We have seen this earlier in the case of State Bank of India and Allahabad Bank. When new bank chieftains take charge in troubled times, the first thing they do is embark on a clean-up drive. S.S. Mundra, the new chairman and managing director of Bank of Baroda (BoB), too, is wielding the broom a couple of weeks after he took over.
Gross non-performing assets (NPAs) of the lender rose by Rs.1,442 crore during the three months ended December, the sharpest rise in at least eight quarters. As a proportion of the loan book, gross NPAs are now 2.41%, against 1.98% at the end of September.

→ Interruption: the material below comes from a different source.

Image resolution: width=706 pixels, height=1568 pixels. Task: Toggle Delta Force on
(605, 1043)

Now, that might not have been too bad, but for a couple of things. One, for a long time now, BoB has had a relatively low level of NPAs, almost as if it was operating in a different environment than other public sector banks. This bank, too, has advanced credit to shaky sectors such as infrastructure and textiles to an extent of one-fifth of its loan book. Retail loans, which include loans to farmers, and small and medium enterprises, make up another one-sixth. However, as JPMorgan India Pvt. Ltd points out in a recent note, “BoB has not shown the same level of pain in agri and industry as some other PSU banks (agri non-performing loans are in high single digits for some). We think this gap will close as the long-term effects of the downturn start to hit.”
Second, BoB continues to recast a lot of loans. Cumulative restructured assets stood at Rs.22,993 crore at the end of the December quarter; roughly about 7.6% of its loan book. In the three months ended 31 December, the bank added Rs.1,587 crore in restructured loans, compared with Rs.933 crore in the September quarter and Rs.771 crore in March.

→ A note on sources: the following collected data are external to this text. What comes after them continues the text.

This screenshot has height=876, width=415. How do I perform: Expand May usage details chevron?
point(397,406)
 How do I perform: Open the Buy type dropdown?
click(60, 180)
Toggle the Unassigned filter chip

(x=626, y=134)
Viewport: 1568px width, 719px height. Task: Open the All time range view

On top of this, BoB’s business growth has been underwhelming. Loans grew 14.8% over a year ago, a tad slower than the industry growth rate. As a result, a raft of operating metrics was at multi-quarter lows. Net interest income grew only 7% from a year ago, non-interest income declined by one-fourth and operating profit declined for the first time in three years.

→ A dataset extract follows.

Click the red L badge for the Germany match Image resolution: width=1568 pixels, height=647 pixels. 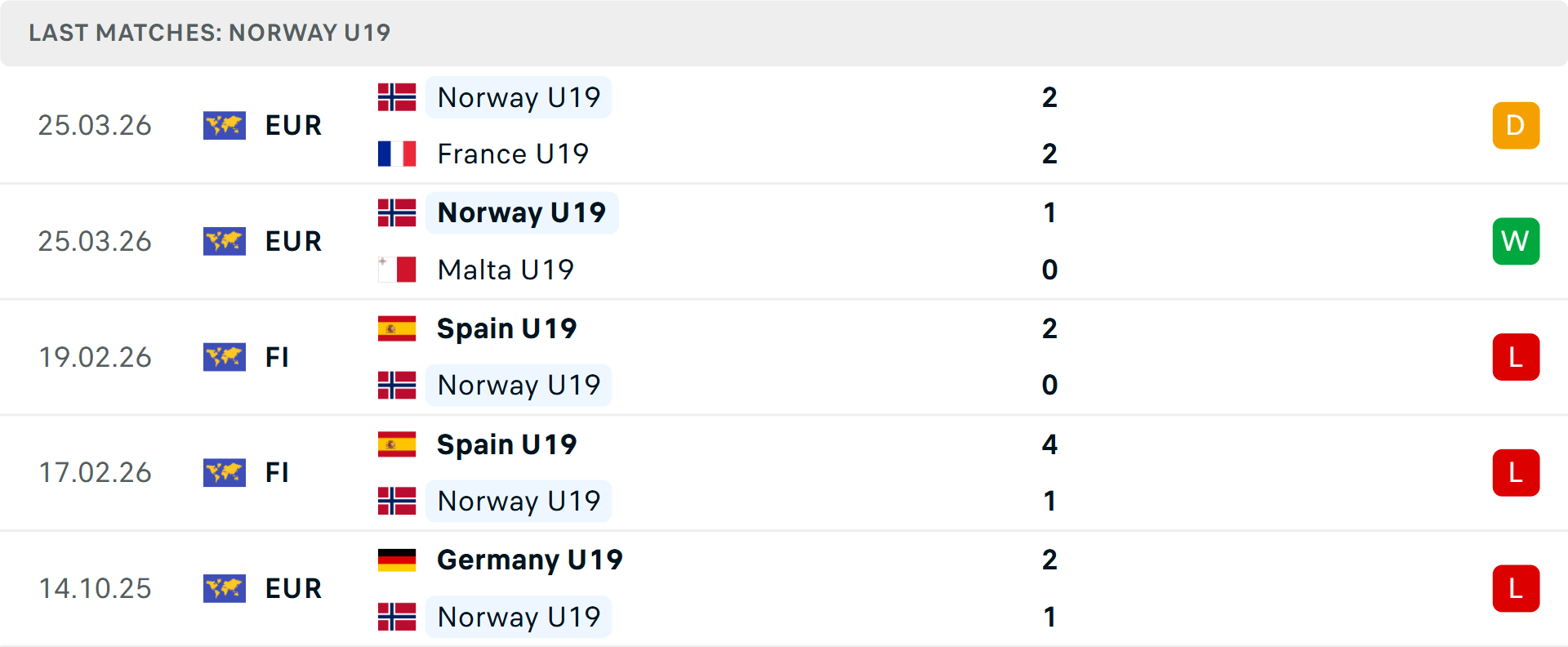click(x=1516, y=588)
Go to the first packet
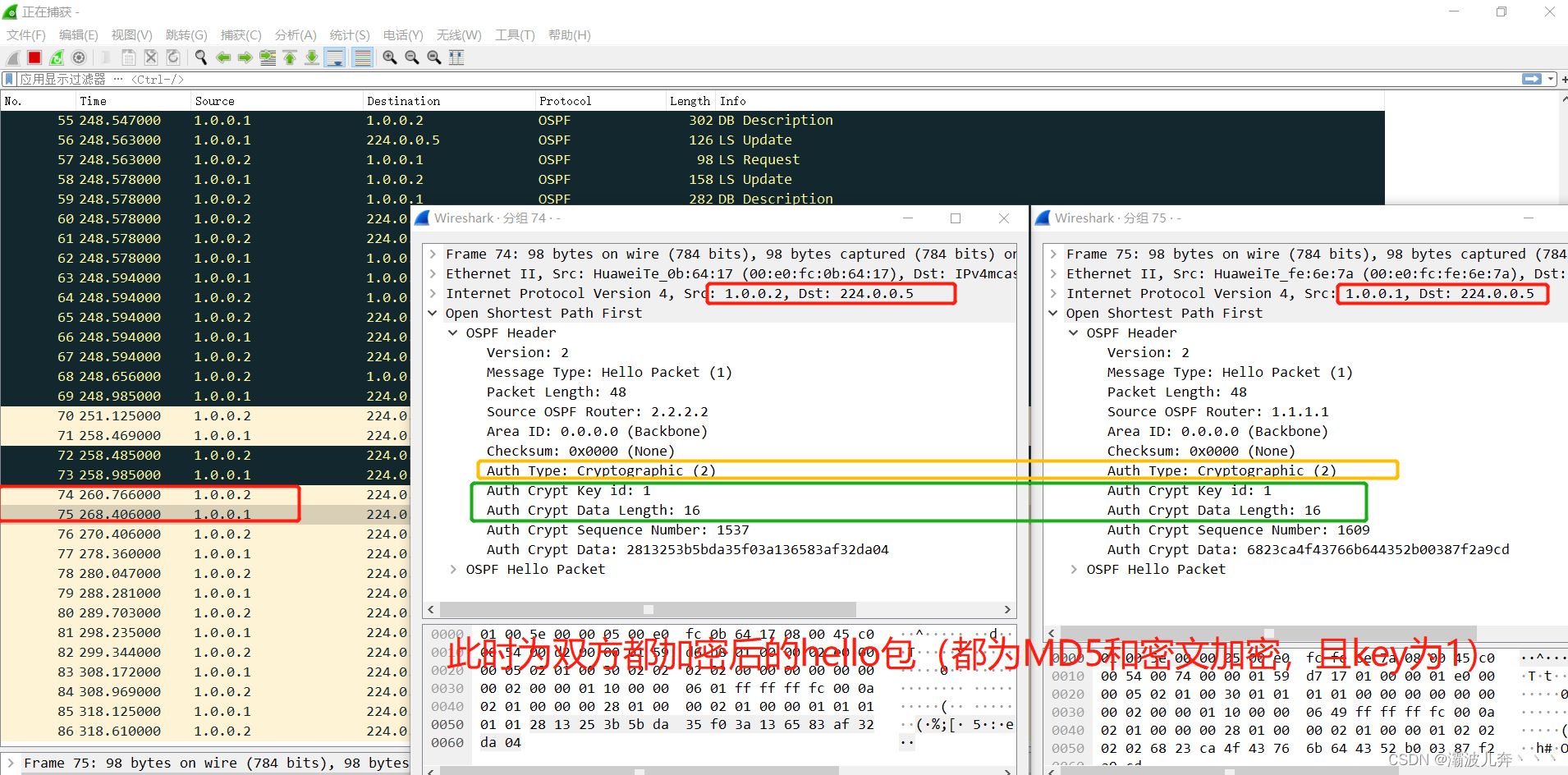The image size is (1568, 775). pos(290,57)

Margin pressures also contributed to this downfall. Net interest margin for the December quarter narrowed to 2.65% compared with 2.71% in September and 2.99% in the year-ago quarter. That, in turn, is a fallout of the slowing growth in low-cost current account and savings account deposits. This segment now accounts for only 32% of aggregate deposits compared with nearly 40% four years ago.
The poor operating metrics combined with increased provisions meant that net profit fell 21.5% from a year ago. At a press conference to announce the earnings, Mundra said that “apart from a professional angle, I have no other agenda (referring to the increase in NPAs)”. But in the same breath he guided for a “challenging” couple of quarters. The 7.5% decline in the stock price on Monday points to more pain.